WORK ORDER
In the entries that follow, how many lines hold "will"? Nothing but the number is expected.

SUPPLIED RECORDS
+ + +
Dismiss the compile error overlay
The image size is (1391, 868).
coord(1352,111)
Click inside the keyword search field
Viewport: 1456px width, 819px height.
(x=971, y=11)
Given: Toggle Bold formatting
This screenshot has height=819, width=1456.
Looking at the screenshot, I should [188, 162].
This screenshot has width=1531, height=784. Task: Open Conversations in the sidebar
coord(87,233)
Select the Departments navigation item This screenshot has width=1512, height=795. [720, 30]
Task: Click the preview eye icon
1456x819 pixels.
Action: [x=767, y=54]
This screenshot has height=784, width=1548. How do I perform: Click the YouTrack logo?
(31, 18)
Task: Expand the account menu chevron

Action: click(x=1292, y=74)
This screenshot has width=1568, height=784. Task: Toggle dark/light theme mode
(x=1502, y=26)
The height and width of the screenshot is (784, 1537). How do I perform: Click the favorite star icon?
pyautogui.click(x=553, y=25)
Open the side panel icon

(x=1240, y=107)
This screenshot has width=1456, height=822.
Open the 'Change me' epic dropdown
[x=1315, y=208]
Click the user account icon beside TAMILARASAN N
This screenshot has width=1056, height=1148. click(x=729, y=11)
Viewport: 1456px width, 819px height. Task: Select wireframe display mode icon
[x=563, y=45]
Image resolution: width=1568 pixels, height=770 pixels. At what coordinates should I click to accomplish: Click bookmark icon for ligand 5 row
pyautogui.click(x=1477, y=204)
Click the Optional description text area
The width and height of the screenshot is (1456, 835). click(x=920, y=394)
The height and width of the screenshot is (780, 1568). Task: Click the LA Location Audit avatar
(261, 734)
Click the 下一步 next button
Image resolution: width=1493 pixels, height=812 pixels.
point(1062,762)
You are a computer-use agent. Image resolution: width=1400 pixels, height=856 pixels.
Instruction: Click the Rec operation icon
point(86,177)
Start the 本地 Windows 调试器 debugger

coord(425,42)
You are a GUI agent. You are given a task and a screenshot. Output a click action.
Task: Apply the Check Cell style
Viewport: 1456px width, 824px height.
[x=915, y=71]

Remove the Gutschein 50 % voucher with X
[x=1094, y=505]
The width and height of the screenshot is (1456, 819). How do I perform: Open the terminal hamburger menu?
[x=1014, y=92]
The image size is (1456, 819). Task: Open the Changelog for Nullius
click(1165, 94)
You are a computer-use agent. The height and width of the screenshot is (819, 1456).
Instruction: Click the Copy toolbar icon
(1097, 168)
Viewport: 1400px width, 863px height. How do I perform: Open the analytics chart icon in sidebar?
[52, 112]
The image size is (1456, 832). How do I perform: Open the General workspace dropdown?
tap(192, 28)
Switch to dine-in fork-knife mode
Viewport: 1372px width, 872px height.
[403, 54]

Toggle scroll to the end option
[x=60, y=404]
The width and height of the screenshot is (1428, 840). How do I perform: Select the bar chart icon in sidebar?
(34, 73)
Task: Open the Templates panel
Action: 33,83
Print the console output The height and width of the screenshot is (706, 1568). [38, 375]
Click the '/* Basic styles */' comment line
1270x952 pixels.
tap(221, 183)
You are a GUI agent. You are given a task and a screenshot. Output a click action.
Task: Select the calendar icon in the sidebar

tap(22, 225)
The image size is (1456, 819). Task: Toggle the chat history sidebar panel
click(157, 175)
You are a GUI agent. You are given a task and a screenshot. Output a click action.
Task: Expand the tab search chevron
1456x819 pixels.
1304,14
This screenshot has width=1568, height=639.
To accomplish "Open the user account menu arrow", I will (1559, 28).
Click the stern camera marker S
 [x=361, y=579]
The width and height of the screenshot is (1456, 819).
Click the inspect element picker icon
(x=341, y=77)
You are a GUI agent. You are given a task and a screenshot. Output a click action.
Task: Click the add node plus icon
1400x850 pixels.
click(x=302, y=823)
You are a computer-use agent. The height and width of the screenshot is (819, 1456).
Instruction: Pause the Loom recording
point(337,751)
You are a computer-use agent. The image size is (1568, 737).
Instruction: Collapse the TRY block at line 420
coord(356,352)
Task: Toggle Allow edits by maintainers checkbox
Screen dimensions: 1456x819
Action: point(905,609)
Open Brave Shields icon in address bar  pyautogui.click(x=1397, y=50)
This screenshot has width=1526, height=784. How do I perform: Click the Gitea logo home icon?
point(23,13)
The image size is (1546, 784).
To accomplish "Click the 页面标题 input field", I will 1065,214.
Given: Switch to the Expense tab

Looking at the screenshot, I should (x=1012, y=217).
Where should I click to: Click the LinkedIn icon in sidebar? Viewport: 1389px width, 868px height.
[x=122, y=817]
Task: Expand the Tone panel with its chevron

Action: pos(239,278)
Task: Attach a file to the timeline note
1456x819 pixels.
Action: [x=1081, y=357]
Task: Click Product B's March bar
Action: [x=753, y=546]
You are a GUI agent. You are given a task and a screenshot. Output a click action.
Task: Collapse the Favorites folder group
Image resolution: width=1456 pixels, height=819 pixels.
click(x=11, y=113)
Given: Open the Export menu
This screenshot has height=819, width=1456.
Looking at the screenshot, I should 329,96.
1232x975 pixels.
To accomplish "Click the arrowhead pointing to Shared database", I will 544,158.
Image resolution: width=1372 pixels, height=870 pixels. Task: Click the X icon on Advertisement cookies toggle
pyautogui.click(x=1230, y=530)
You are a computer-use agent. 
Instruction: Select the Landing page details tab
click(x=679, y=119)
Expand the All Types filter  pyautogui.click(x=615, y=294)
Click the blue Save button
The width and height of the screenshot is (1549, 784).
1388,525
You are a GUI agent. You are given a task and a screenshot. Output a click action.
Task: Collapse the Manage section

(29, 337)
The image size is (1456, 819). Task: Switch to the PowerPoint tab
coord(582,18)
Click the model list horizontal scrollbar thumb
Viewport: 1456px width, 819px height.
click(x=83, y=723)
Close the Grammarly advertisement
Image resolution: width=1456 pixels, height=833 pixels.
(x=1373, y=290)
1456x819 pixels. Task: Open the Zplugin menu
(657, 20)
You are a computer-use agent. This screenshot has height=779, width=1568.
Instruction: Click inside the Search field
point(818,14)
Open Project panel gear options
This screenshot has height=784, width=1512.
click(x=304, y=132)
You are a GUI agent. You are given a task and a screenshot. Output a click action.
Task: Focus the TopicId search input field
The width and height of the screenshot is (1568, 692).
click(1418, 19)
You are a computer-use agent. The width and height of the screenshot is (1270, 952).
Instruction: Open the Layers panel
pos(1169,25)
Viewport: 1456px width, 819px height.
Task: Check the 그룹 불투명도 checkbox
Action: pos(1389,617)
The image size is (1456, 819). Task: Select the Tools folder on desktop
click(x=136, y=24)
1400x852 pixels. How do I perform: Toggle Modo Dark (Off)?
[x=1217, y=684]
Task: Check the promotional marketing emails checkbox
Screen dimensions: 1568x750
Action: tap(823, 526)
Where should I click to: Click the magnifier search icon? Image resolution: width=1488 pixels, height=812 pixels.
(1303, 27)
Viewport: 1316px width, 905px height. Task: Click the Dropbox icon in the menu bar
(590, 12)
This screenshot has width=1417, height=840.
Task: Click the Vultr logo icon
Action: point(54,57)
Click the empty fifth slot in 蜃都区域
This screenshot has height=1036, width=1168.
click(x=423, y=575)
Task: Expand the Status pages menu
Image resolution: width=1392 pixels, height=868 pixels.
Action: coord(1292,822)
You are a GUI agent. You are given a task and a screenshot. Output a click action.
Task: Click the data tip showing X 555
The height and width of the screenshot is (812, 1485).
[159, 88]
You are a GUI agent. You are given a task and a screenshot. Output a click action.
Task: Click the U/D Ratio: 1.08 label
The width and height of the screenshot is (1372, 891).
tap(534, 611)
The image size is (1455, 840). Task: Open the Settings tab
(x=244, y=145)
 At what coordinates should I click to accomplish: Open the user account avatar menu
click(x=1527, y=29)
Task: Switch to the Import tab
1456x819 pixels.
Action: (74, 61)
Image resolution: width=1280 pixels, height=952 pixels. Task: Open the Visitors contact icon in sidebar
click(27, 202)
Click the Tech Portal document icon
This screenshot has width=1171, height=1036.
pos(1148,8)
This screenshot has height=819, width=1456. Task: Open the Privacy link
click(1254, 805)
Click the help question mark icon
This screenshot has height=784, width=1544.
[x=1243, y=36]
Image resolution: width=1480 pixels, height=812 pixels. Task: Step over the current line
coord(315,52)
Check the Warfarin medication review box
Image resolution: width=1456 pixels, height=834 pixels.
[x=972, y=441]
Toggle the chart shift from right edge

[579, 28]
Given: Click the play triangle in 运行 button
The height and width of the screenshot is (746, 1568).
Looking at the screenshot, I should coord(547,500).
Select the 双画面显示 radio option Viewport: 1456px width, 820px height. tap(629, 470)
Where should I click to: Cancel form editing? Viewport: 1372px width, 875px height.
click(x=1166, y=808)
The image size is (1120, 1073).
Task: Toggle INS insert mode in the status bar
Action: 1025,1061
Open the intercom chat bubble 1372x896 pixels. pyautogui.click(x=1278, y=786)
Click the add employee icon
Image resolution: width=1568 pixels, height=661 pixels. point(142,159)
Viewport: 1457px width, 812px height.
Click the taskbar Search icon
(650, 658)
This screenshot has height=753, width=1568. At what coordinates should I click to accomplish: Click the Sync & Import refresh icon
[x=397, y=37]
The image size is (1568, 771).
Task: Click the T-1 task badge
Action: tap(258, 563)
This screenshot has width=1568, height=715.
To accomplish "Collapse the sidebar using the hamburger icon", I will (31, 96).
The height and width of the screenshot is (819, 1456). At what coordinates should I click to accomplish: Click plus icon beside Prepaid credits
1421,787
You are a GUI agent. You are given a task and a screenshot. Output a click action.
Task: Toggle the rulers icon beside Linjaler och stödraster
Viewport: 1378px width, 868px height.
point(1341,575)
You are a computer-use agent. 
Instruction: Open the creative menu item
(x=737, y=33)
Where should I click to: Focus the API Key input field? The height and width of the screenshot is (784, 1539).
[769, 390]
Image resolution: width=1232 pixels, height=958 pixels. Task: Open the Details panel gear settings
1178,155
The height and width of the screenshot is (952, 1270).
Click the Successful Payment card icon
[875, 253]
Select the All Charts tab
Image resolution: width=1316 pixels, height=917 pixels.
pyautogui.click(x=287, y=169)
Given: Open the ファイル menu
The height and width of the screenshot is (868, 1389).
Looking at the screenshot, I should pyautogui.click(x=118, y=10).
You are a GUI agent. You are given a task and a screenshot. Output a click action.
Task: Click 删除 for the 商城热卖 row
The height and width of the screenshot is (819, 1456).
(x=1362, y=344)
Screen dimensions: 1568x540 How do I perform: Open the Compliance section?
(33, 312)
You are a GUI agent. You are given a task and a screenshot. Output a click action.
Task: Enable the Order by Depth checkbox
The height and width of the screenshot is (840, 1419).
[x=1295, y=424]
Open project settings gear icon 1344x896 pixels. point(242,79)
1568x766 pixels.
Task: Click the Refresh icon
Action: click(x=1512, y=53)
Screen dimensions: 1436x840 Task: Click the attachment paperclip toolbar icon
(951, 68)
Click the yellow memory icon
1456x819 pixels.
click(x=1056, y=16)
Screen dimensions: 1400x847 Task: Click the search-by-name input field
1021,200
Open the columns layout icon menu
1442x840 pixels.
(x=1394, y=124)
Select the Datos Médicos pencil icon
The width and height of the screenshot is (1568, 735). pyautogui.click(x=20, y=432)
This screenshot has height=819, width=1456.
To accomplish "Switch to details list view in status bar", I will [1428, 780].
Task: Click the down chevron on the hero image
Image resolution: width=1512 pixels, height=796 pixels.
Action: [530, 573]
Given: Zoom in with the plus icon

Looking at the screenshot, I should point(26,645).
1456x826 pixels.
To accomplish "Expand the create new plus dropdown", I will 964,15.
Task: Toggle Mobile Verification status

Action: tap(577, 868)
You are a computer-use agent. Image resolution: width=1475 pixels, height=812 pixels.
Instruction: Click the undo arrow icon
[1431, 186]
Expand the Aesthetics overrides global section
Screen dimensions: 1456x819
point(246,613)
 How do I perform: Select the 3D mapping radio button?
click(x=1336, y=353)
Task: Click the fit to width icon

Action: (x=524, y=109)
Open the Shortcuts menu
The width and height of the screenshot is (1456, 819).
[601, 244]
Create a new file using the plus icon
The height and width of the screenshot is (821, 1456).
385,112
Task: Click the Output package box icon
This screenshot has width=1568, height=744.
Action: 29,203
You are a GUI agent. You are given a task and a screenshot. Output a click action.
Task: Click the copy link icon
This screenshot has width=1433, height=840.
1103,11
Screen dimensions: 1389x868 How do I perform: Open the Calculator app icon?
+ + +
REPLY
6